In 1919 an Australian socialist, Harry Holland, became leader of the Labour Party. But his ideas weren't well received in New Zealand. Labour's policy of forbidding the private ownership of land was not popular for people who dreamed of owning their own home.
By the end of the 1920s the Labour Party had mellowed and was decidedly less Marxist. It no longer wanted the state to own all the land and supported the ownership of private property. This was a turning point that finally made it attractive to many New Zealanders.
But its leader Harry Holland was still a liability, tainted by his militant and unappealing image. Critics in the party wanted to remove him but he still had a strong personal following. Then fate took a hand.

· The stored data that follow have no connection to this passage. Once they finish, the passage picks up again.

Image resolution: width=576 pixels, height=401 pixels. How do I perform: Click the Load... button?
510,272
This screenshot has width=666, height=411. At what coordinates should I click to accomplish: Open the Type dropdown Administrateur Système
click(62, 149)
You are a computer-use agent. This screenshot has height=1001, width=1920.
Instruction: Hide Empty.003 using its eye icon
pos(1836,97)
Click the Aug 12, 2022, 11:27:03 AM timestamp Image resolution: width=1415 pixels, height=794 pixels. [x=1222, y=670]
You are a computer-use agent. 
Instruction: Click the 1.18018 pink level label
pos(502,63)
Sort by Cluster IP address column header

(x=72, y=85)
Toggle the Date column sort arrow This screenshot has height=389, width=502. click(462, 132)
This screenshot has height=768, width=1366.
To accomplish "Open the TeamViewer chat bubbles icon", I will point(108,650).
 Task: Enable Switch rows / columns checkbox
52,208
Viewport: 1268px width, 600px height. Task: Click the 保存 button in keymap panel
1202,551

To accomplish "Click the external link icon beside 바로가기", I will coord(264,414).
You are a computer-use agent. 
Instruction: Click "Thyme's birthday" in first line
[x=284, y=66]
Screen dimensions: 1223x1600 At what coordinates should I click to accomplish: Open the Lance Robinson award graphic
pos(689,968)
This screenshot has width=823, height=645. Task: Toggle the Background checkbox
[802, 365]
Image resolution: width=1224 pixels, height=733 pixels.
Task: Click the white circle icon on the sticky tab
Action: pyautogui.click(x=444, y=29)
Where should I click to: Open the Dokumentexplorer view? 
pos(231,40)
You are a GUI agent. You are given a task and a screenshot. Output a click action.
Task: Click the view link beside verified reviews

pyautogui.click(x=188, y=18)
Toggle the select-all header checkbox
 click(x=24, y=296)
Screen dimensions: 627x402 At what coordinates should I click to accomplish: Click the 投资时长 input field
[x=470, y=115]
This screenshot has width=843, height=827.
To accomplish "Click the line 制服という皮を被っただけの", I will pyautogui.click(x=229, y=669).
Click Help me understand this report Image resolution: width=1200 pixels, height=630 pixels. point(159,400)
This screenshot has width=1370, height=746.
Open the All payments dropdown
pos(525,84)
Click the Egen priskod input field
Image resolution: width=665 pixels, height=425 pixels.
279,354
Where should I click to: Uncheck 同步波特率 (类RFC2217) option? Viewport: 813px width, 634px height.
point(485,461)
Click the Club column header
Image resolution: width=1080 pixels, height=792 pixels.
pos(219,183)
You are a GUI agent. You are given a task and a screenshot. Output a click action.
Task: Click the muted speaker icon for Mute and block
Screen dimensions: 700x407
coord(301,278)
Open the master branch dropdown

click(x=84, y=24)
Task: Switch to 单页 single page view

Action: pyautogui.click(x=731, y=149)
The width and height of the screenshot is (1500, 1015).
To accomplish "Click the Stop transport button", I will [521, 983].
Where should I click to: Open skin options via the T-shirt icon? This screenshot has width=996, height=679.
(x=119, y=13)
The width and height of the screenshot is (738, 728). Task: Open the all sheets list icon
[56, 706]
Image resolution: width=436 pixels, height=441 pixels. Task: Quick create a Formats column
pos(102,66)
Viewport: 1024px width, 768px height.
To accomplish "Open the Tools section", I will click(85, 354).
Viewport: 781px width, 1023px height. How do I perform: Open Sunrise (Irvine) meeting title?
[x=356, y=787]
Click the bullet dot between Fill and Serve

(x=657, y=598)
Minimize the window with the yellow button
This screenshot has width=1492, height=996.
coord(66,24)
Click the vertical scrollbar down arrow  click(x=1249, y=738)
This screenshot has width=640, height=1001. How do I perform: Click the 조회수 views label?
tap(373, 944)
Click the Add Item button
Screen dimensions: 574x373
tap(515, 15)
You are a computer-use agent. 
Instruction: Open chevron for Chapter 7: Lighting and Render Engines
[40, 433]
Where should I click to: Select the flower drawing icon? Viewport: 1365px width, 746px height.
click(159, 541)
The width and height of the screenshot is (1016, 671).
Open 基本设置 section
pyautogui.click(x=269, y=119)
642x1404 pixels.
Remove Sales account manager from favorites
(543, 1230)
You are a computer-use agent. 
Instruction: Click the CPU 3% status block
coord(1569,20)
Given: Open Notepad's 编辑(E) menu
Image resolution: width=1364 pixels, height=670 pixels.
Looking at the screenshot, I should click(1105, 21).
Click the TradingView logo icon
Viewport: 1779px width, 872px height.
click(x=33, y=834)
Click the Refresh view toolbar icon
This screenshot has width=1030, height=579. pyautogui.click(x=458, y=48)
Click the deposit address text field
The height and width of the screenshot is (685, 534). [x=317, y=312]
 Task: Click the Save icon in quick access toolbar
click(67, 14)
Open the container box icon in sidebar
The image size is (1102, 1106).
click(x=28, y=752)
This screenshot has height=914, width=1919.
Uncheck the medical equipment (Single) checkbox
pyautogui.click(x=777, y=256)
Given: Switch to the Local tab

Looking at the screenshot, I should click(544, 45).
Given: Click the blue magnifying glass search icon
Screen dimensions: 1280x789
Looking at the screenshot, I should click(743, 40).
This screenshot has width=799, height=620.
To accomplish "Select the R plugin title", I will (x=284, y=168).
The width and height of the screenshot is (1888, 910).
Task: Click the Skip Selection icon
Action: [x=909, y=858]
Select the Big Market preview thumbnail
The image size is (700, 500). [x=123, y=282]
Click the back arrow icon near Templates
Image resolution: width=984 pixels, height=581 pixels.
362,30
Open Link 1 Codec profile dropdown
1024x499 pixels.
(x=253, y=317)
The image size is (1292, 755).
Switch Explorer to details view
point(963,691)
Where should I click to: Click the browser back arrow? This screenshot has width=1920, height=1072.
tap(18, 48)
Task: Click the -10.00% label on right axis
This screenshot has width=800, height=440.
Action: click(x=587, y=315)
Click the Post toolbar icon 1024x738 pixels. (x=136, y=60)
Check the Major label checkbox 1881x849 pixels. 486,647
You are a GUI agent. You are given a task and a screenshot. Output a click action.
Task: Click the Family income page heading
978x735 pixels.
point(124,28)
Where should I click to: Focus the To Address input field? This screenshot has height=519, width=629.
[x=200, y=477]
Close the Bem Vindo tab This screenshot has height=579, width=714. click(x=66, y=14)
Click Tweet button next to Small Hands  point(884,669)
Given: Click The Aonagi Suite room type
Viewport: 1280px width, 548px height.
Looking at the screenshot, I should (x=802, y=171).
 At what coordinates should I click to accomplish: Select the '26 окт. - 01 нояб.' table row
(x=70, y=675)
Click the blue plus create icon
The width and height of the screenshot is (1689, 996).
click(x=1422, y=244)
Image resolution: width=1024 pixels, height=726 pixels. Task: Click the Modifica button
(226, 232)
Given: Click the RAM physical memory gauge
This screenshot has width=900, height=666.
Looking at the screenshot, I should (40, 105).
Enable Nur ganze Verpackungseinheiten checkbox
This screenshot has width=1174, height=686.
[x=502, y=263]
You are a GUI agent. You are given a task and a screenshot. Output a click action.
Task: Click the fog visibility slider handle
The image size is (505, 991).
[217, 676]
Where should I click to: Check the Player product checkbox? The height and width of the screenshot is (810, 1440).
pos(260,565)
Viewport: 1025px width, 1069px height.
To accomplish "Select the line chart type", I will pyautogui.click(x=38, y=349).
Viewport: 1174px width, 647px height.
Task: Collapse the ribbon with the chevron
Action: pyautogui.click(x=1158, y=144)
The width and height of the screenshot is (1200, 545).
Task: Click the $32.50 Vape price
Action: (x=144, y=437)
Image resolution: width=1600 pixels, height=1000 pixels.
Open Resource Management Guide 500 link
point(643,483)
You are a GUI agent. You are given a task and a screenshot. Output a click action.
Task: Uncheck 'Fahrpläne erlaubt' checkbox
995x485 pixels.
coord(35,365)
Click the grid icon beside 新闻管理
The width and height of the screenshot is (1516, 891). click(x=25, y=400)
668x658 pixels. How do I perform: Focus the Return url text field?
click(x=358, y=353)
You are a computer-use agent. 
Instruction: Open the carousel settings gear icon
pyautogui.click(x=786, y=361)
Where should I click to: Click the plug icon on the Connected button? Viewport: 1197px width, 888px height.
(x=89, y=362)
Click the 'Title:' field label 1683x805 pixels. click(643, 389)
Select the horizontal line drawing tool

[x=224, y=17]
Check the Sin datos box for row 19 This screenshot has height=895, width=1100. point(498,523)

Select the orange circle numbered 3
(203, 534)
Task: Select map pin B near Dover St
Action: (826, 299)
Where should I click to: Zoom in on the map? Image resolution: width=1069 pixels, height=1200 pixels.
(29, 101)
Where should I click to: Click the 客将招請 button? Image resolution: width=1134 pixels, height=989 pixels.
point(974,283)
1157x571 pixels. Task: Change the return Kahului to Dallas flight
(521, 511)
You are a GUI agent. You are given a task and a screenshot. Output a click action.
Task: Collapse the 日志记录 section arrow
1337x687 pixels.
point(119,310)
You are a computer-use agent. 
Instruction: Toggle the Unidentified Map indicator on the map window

In October 1933 the Maori King Te Rata Mahuta died. Holland attended his funeral. He arrived from Wellington with other dignitaries including Apirana Ngata. But Holland felt ill. Ngata advised him not to climb Waikato's Taupiri Mountain with the funeral procession. But Holland ignored the advice and soon after the burial he suffered a heart attack and died.
Maori saw Holland's death as an omen and prophesied that this sacrifice would mean the success of Labour at the next election. Like many countries we would turn out our old government and go down a different path that for us would produce a charismatic and revered leader and one of the most defining periods in our whole story.